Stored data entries
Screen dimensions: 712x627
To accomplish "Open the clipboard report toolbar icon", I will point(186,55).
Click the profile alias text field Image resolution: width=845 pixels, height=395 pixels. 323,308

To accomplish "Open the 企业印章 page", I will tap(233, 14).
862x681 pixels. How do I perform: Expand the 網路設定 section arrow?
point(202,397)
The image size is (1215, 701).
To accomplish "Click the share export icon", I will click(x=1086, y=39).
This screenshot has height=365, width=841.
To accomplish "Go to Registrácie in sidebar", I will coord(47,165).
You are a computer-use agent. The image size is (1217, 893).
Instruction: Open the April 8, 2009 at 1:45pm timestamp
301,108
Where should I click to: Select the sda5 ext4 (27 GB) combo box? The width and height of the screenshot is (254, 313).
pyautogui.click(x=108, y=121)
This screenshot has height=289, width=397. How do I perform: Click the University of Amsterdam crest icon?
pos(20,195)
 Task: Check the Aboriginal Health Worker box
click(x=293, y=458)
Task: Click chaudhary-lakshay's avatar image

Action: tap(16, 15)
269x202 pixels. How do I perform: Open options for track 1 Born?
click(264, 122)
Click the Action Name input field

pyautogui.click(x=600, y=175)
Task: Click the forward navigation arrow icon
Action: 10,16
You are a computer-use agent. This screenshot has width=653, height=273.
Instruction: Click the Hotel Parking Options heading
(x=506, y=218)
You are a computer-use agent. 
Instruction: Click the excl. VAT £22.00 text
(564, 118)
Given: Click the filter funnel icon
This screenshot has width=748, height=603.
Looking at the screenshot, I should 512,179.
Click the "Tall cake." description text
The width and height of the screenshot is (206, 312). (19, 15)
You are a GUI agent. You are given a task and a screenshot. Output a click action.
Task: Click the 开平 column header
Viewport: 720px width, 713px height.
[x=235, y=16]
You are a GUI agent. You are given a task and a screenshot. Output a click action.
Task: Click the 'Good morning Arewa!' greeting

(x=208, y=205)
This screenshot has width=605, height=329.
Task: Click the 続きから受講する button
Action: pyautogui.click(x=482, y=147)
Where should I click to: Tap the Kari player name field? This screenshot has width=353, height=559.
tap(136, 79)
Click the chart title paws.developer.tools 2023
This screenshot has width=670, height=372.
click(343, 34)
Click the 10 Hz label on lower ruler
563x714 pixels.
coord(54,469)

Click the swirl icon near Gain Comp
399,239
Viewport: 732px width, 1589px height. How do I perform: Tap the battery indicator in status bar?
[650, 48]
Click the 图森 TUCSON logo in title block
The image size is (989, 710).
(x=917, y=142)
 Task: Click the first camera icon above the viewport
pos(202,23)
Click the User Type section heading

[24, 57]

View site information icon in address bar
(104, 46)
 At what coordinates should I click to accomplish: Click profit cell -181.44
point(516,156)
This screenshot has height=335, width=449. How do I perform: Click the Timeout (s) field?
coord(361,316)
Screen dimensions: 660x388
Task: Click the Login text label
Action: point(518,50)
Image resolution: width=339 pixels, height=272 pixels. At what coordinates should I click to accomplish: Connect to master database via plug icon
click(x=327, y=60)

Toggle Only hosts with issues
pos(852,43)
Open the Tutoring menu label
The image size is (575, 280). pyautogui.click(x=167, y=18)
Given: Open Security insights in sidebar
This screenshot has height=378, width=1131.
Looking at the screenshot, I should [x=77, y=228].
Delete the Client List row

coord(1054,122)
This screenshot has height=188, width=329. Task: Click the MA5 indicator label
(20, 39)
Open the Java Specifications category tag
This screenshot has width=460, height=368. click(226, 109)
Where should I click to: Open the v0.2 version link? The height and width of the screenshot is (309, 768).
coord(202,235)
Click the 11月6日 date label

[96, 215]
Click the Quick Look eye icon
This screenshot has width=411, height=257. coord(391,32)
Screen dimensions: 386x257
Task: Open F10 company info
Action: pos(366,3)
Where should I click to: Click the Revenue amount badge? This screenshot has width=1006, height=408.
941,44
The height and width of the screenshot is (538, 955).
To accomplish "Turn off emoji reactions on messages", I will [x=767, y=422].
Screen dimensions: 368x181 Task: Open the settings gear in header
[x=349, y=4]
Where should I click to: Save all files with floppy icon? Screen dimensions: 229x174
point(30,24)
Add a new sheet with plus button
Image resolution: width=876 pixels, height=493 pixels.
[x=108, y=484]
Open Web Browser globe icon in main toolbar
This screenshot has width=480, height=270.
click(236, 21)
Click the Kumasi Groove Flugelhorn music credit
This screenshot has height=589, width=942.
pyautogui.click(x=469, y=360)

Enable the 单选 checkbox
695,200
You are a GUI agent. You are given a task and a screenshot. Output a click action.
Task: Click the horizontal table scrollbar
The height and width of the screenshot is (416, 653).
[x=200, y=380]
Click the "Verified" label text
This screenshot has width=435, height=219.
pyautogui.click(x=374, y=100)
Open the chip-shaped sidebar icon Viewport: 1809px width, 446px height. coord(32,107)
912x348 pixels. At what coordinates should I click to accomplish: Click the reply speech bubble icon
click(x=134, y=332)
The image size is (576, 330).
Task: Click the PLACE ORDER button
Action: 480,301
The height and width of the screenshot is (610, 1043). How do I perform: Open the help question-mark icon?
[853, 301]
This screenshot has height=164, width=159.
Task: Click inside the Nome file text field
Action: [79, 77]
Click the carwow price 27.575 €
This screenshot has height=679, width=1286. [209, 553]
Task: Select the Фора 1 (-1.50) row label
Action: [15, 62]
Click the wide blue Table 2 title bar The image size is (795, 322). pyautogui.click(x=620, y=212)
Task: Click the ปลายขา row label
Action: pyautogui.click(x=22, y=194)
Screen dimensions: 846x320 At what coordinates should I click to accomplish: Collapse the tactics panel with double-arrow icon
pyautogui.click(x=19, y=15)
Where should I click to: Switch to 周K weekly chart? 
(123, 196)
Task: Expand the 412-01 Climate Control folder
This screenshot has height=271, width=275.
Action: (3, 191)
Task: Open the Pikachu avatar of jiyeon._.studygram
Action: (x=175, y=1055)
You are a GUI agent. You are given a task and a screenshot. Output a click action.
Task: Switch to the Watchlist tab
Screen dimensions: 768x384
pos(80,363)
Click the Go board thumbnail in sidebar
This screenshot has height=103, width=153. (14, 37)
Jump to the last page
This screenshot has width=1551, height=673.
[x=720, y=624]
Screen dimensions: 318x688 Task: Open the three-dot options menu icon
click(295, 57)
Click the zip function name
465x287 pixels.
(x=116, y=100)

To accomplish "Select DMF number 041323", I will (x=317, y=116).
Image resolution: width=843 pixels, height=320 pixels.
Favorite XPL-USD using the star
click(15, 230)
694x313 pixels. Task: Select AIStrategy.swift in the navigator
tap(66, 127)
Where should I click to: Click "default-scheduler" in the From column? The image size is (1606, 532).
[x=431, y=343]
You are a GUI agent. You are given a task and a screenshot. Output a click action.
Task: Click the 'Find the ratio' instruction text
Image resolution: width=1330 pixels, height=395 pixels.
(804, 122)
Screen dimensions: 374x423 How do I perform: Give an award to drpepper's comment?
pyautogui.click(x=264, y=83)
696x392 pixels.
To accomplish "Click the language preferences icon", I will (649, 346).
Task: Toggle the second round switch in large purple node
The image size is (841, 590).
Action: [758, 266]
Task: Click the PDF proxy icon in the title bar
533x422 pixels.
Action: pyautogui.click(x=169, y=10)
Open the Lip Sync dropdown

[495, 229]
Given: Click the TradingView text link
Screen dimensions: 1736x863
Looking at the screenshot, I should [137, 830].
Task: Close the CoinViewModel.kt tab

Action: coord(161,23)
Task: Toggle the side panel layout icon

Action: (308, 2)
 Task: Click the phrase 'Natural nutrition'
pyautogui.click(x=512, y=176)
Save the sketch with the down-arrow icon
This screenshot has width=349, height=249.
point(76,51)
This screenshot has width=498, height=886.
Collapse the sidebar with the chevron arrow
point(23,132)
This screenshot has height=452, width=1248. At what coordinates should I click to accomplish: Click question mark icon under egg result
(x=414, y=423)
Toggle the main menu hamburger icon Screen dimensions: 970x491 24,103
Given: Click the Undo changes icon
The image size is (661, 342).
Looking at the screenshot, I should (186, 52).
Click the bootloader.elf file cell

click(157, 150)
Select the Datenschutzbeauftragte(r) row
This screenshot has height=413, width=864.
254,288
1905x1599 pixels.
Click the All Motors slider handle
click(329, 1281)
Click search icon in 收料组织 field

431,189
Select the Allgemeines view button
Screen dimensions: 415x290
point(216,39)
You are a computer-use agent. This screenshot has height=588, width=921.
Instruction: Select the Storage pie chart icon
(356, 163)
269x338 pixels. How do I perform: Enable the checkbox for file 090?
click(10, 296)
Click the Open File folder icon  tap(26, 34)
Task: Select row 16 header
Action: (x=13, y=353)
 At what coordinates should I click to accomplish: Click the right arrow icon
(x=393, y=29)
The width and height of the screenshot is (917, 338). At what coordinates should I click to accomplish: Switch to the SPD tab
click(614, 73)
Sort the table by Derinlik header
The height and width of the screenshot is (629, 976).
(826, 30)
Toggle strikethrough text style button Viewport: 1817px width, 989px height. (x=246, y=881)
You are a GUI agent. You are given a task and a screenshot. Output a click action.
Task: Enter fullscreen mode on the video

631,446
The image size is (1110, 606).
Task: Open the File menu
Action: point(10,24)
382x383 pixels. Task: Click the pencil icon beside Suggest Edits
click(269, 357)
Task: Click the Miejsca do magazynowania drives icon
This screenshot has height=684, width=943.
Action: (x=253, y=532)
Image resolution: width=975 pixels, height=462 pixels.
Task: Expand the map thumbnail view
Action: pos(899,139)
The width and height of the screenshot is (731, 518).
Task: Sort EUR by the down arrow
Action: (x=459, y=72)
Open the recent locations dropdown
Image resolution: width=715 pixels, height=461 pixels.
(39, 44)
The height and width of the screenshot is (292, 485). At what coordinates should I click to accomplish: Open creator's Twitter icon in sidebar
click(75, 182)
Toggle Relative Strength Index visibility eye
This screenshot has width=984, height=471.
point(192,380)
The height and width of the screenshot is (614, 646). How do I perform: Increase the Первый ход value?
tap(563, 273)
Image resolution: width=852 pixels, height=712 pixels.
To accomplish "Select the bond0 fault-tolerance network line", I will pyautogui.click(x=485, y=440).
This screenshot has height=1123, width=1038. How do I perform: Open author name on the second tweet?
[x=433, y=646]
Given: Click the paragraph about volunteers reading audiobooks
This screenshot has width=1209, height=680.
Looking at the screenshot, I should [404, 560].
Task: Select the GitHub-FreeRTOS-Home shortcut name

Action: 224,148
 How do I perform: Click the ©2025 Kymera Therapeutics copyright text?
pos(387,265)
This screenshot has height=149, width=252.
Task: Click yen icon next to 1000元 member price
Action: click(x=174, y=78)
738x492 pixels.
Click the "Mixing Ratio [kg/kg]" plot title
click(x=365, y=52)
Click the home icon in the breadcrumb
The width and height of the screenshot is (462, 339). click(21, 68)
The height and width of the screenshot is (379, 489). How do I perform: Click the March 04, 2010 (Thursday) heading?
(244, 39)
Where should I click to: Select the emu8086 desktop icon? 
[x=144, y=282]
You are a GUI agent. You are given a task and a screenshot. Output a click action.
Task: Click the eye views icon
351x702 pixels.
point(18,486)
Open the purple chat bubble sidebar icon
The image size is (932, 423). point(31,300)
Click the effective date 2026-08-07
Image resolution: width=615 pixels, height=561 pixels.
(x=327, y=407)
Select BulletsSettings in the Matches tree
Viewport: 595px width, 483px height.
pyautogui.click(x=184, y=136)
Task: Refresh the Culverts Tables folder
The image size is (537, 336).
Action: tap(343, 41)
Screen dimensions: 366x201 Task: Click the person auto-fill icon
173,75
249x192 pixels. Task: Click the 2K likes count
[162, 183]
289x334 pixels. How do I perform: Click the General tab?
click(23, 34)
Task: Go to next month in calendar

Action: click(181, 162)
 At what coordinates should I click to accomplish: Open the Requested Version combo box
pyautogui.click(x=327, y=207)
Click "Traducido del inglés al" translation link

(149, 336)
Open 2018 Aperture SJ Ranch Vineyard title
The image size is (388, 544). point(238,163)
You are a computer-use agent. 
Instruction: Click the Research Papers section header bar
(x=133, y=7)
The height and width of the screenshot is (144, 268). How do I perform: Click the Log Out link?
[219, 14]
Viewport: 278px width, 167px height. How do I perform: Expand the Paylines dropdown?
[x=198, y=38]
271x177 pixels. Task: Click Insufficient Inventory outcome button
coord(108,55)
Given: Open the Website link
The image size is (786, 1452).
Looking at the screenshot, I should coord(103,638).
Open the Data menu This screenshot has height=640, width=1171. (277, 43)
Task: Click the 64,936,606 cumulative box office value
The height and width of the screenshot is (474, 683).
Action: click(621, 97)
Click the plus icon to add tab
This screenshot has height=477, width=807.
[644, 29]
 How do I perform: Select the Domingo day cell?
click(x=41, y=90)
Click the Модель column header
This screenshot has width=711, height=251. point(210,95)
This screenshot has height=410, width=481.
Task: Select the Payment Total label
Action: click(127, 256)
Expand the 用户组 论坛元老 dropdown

## [YOUR GOAL]
Within the data, tally each line containing the string "toolbar". Answer with the number by itself.

## [ANSWER SPACE]
2